Di Maio: "Salvini sleale e irresponsabile. Nessuno si vuole sedere al tavolo con Renzi"

"Salvini è stato sleale e la Lega pagherà questa scelta". Luigi Di Maio è tornato a condannare il tradimento di Matteo Salvini, che ha deciso di voltare le spalle a questo Esecutivo invocando nuove elezioni per non dover più condividere l'agenda del programma con i 5 Stelle. Per Di Maio quanto sta avvenendo ha "dell'incredibile" e il responsabile è solo Matteo Salvini che ha scelto di diventare "sleale nei confronti del contratto di Governo che aveva sottoscritto e quindi sleale rispetto ai problemi degli italiani da risolvere".

Secondo Di Maio alla base della scelta di Salvini non c'è solo un problema di consenso. Per il leader dei 5 Stelle, la Lega ha deciso di voltare le spalle a questo Governo perché "stavamo arrivando al taglio delle concessioni dei Benetton sulle autostrade, alla riforma della prescrizione, alla riforma della giustizia e al taglio di 345 parlamentari", per il quale mancano "2 ore di lavoro in parlamento". La conclusione del ragionamento di Di Maio è semplice: "siccome stavamo arrivando a queste cose, la Lega ha deciso di staccare la spina".

Una scelta da "irresponsabili" perché mette a rischio "l'Italia, le imprese, le famiglie, perché se tutto va bene un nuovo Governo ci sarà dall'inizio di dicembre e quindi non avrà il tempo di evitare l'aumento dell'Iva, per confermare il Rdc e Quota 100 e per confermare la tassazione al 15% per le partite iva".

Poi Di Maio ha invitato i ministri leghisti a dimettersi, per evitare perlomeno di dover votare - da parlamentari - una mozione di sfiducia nei loro stessi confronti. Infine ha allontanato l'ipotesi di una trattativa con Renzi: "Qui nessuno vuole sedersi al tavolo con Renzi. Il M5S vuole una cosa: che si apra al taglio dei parlamentari. Non ci sono giochi di palazzo da fare, addirittura sento parlare di nuovi gruppi. I gruppi si presentano alle elezioni".

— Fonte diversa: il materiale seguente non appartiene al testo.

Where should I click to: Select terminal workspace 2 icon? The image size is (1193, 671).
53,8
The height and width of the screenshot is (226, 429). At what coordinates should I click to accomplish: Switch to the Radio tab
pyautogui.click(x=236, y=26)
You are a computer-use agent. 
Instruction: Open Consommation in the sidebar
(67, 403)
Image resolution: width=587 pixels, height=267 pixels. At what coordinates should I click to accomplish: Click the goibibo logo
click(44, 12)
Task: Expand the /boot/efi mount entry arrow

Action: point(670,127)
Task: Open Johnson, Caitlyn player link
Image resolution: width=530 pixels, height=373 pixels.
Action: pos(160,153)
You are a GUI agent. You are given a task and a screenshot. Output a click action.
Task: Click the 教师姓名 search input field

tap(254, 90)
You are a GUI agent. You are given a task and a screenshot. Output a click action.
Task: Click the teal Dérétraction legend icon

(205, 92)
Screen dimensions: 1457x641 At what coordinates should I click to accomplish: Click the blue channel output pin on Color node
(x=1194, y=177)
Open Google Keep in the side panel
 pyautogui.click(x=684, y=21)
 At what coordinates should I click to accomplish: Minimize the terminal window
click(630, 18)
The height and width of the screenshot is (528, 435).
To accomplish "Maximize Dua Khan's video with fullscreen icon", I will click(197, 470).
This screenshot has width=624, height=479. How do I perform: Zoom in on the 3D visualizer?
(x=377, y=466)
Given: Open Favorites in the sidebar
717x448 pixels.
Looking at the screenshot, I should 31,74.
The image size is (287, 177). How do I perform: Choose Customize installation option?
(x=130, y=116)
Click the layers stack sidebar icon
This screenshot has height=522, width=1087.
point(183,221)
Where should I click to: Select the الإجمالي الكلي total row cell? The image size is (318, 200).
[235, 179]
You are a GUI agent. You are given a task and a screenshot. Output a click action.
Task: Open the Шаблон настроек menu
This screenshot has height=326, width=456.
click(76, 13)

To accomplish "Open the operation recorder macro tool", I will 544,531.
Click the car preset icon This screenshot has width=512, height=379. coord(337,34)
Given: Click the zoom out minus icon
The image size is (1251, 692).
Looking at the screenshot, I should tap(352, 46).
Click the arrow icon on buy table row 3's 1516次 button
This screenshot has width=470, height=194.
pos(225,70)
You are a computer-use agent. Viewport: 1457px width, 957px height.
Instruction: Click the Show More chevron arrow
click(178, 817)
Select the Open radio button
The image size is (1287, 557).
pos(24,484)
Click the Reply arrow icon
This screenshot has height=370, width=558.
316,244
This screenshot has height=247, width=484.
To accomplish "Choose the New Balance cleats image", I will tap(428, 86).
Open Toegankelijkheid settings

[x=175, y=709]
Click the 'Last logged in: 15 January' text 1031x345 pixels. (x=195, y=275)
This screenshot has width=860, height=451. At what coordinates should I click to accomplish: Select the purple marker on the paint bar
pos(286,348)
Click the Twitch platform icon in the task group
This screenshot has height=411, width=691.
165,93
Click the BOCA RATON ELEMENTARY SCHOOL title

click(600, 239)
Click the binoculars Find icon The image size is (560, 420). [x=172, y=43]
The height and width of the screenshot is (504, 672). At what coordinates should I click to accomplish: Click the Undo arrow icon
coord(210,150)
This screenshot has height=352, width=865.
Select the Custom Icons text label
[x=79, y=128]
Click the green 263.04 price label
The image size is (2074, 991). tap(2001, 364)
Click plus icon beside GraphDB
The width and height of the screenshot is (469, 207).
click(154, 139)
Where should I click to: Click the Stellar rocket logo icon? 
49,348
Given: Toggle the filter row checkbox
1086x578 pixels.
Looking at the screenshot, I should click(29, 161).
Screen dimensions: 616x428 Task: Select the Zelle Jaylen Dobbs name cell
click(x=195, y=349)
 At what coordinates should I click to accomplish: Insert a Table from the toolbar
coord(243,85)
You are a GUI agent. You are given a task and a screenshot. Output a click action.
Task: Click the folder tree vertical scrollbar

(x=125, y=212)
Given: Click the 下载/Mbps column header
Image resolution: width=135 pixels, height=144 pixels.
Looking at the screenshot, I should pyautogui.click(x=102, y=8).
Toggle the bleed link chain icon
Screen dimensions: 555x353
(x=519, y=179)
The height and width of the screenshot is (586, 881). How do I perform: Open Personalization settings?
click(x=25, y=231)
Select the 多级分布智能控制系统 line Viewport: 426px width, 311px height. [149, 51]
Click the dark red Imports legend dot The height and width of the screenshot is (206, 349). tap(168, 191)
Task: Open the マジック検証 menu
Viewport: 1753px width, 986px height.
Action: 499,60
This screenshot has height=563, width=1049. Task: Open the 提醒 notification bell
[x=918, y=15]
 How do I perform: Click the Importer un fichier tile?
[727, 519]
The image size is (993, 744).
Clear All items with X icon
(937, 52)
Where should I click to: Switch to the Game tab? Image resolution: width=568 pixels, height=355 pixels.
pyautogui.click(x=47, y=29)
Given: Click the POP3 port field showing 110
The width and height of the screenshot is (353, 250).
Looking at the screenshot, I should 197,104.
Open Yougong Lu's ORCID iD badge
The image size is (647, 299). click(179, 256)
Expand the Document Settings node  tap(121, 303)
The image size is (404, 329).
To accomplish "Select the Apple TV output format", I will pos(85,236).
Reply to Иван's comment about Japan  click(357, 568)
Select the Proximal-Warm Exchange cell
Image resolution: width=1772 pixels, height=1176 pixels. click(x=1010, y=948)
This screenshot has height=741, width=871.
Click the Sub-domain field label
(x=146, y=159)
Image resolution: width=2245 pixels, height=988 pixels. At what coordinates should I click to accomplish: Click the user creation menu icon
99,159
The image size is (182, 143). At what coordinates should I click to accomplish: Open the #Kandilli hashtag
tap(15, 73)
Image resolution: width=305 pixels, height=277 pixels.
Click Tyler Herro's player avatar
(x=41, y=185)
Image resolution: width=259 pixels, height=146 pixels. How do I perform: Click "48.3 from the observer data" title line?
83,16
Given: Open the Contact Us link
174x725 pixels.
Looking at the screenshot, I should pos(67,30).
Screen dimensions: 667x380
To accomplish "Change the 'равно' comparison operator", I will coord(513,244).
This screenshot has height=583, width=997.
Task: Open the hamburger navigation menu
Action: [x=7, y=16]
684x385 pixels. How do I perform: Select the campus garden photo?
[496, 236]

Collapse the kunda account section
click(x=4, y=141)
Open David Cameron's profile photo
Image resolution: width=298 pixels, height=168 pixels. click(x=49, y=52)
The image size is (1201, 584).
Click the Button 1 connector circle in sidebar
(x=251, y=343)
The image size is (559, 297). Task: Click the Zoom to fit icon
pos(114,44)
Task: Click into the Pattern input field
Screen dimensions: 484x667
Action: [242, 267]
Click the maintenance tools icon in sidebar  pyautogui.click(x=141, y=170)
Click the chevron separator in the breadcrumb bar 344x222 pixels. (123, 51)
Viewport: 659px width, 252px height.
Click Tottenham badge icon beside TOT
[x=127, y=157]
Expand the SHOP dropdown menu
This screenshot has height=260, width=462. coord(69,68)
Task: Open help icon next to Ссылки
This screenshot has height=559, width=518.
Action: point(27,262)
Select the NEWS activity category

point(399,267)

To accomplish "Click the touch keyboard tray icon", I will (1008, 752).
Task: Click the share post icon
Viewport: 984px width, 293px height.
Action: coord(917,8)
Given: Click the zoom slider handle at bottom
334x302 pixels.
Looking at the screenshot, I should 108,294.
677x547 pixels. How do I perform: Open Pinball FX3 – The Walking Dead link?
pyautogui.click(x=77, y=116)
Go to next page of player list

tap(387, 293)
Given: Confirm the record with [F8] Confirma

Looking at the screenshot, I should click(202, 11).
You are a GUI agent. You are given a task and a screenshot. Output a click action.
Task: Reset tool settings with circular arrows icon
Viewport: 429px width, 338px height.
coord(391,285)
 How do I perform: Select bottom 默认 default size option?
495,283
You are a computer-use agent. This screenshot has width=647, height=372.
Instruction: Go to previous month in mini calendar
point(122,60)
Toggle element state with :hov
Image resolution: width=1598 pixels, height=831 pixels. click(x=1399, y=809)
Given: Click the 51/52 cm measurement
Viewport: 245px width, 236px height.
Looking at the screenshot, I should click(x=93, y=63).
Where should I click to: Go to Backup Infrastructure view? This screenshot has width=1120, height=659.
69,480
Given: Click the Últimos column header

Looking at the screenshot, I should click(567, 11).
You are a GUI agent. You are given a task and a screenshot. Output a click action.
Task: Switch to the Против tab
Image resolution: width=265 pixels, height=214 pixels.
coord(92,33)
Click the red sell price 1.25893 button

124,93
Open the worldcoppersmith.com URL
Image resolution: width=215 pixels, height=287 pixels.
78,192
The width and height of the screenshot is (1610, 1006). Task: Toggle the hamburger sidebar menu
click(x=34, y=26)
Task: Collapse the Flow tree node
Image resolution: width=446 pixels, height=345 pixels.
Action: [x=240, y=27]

I 5 Stelle, dunque, sembrerebbero favorevoli alle elezioni, anche se questa valutazione spetterà al Presidente della Repubblica: "Mattarella è l'unico che decide quando e se andare a votare. Già è surreale che ci debba essere crisi a Ferragosto. Ai cittadini viene scaricata addosso la preoccupazione non delle elezioni ma di una crisi che colpirà misure per loro importanti. Un governo non si insedierà prima di dicembre: salterà tutto quello che abbiamo fatto, quindi reddito, quota 100... Stiamo parlando del futuro del nostro Paese".